Itamaraty afirma que EUA podem usar força militar no Brasil após classificarem PCC e CV como organizações terroristas

Por Revista Formosa
O ministro das Relações Exteriores, Mauro Vieira, afirmou que a decisão dos Estados Unidos de classificar o Comando Vermelho (CV) e o Primeiro Comando da Capital (PCC) como organizações terroristas pode abrir margem para ações unilaterais do governo norte-americano, incluindo, em determinadas circunstâncias, o emprego de força militar em território brasileiro.
Em resposta a um pedido de informações encaminhado pela Câmara dos Deputados, de autoria do deputado Evair Vieira de Melo (Republicanos-ES), o chanceler declarou: "Há a possibilidade do uso da força militar dos Estados Unidos em território brasileiro."
No mesmo documento, Mauro Vieira alertou que "tal aplicação pode ocorrer com amplo grau de discricionariedade, dada a amplitude dos termos adotados na legislação de contraterrorismo daquele país, com sérias possibilidades de implicações para cidadãos brasileiros nos planos financeiro, migratório e penal."

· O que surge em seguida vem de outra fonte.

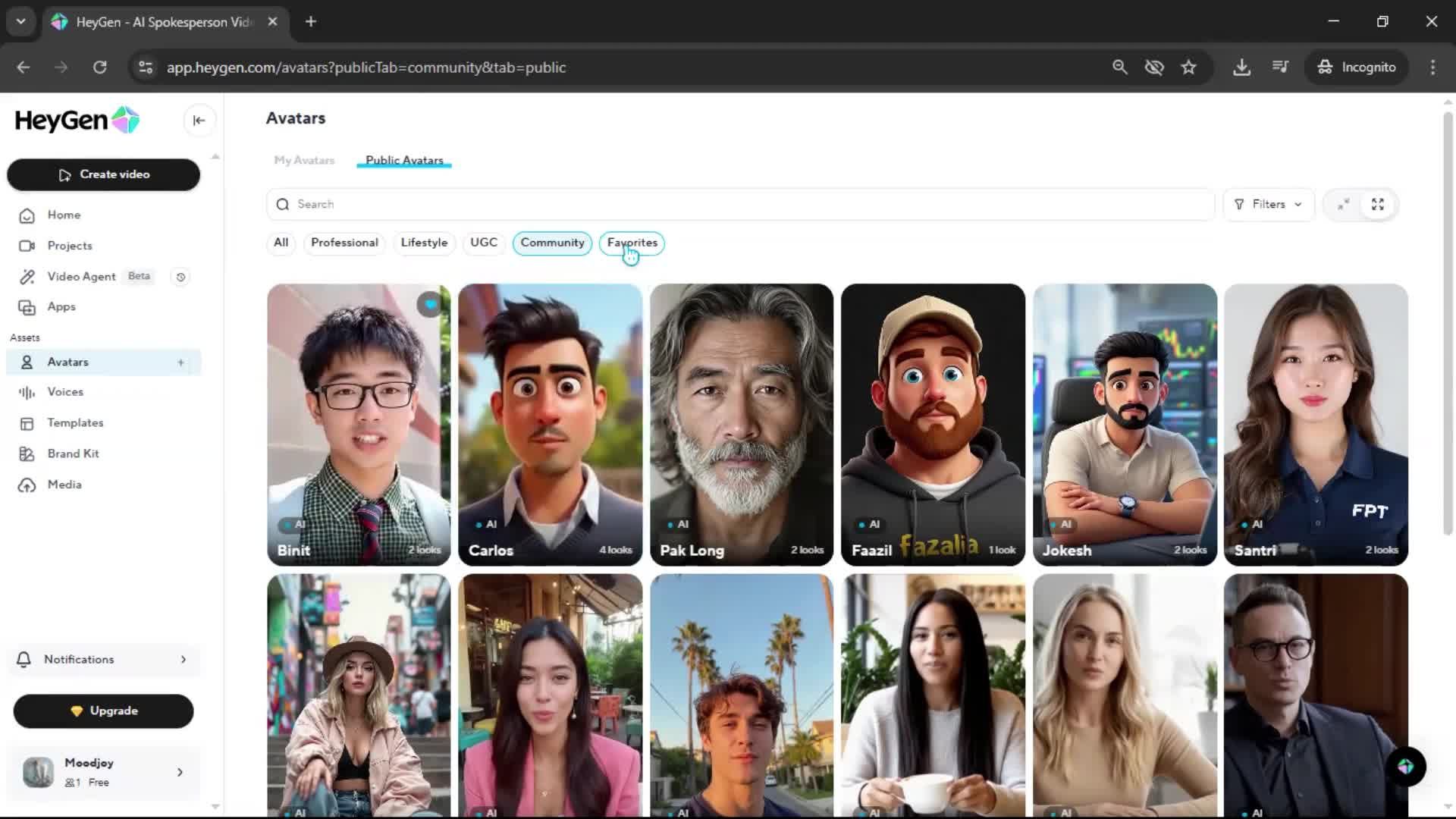Switch to larger grid view
Viewport: 1456px width, 819px height.
click(x=1378, y=205)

A classificação das facções ocorreu durante o governo de Donald Trump. Segundo o ministro, a medida foi adotada sem consulta formal ao governo brasileiro e contrariou a posição oficial do Brasil.

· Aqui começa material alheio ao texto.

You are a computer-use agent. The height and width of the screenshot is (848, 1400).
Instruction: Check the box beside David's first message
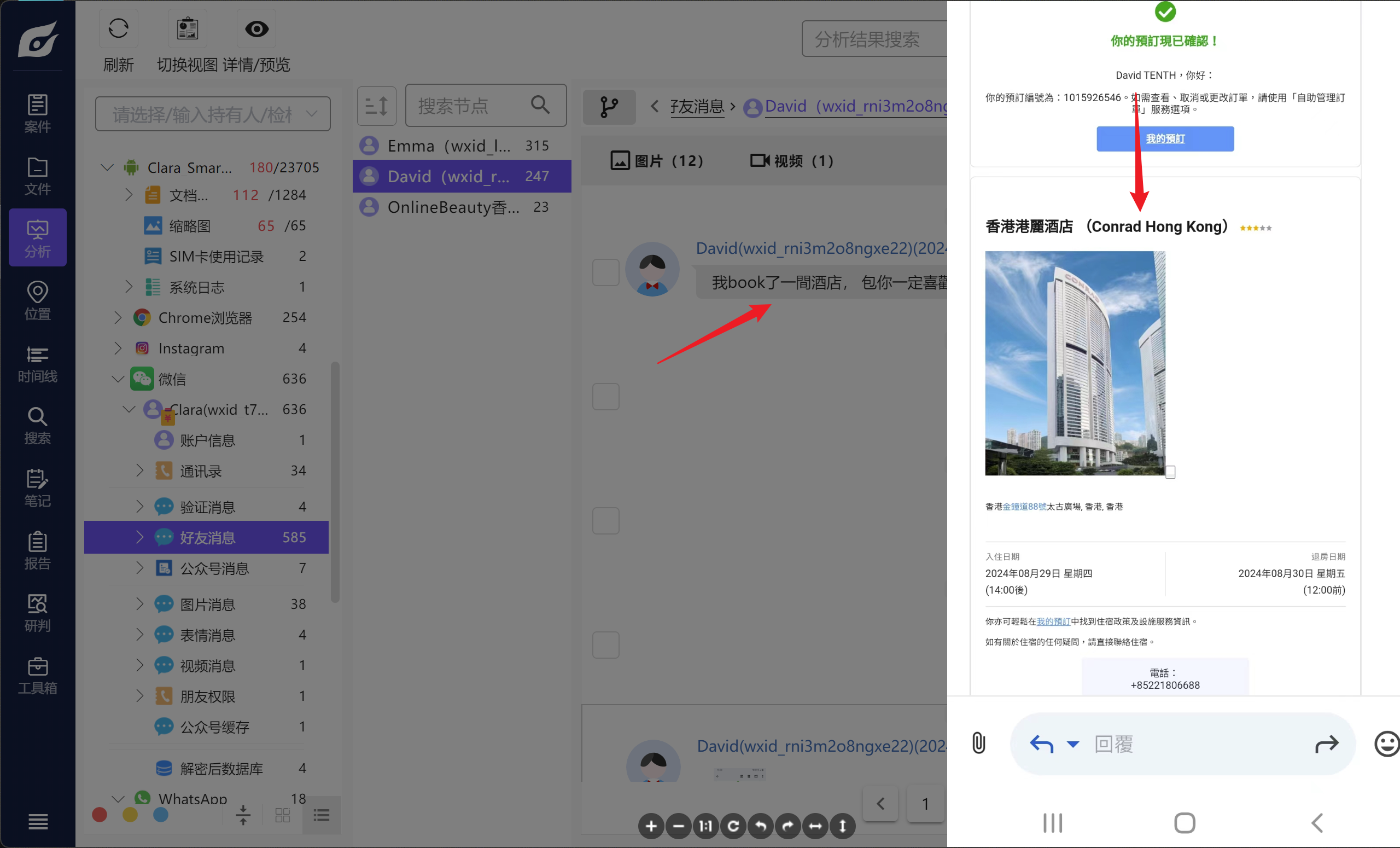(x=606, y=272)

O tema ganhou repercussão após a visita do senador Flávio Bolsonaro (PL-RJ) aos Estados Unidos, onde defendeu esse tipo de enquadramento.
Para Mauro Vieira, a iniciativa norte-americana representa um ato unilateral e pode provocar "impactos relevantes tanto no plano econômico quanto no da soberania nacional". O ministro também afirmou que a designação das facções como terroristas "não trará benefícios concretos para a cooperação internacional" entre Brasil e Estados Unidos.
Vieira ressaltou que instrumentos como compartilhamento de informações, bloqueio e recuperação de ativos, além do combate à lavagem de dinheiro, já podem ser utilizados com base na legislação vigente.
Para o chanceler, a nova classificação apenas amplia a possibilidade de aplicação de medidas administrativas e judiciais dos EUA contra indivíduos e empresas localizados fora do território americano.
Ao responder ao questionamento sobre as ações do governo brasileiro para "o enfrentamento de organizações criminosas de atuação transnacional", Mauro Vieira afirmou que o Itamaraty "tem buscado traduzir no plano diplomático a prioridade atribuída pelo governo brasileiro à segurança pública e ao combate ao crime organizado".
Segundo ele, esse esforço "baseia-se no reconhecimento da dimensão transnacional do crime organizado", destacando que será impossível enfrentar esse desafio "sem cooperação" entre os países.
Nos Estados Unidos, o enquadramento de grupos como organizações terroristas criminaliza qualquer tipo de apoio às facções, além de facilitar o bloqueio de recursos financeiros e o isolamento dessas estruturas.
Conforme o Departamento de Estado norte-americano, integrantes desses grupos ficam impedidos de ingressar no país e podem ser deportados caso já estejam em território americano. Instituições financeiras dos EUA também são obrigadas a bloquear valores vinculados aos integrantes e comunicar as operações às autoridades.
O governo brasileiro, entretanto, mantém posição contrária à classificação. Pela legislação nacional, o crime de terrorismo está relacionado a atos violentos motivados por xenofobia, discriminação ou preconceito, com o objetivo de provocar terror social generalizado, definição que difere da adotada pelos Estados Unidos.
Recentemente, o governo norte-americano anunciou sanções contra dois brasileiros, três empresas sediadas em São Paulo e uma empresa de Portugal, acusados de participar de um esquema de lavagem de dinheiro ligado ao PCC.
Na ocasião, a administração Trump afirmou que a facção paulista é "agora a maior organização criminosa transnacional do hemisfério ocidental", justificando o endurecimento das medidas contra o grupo.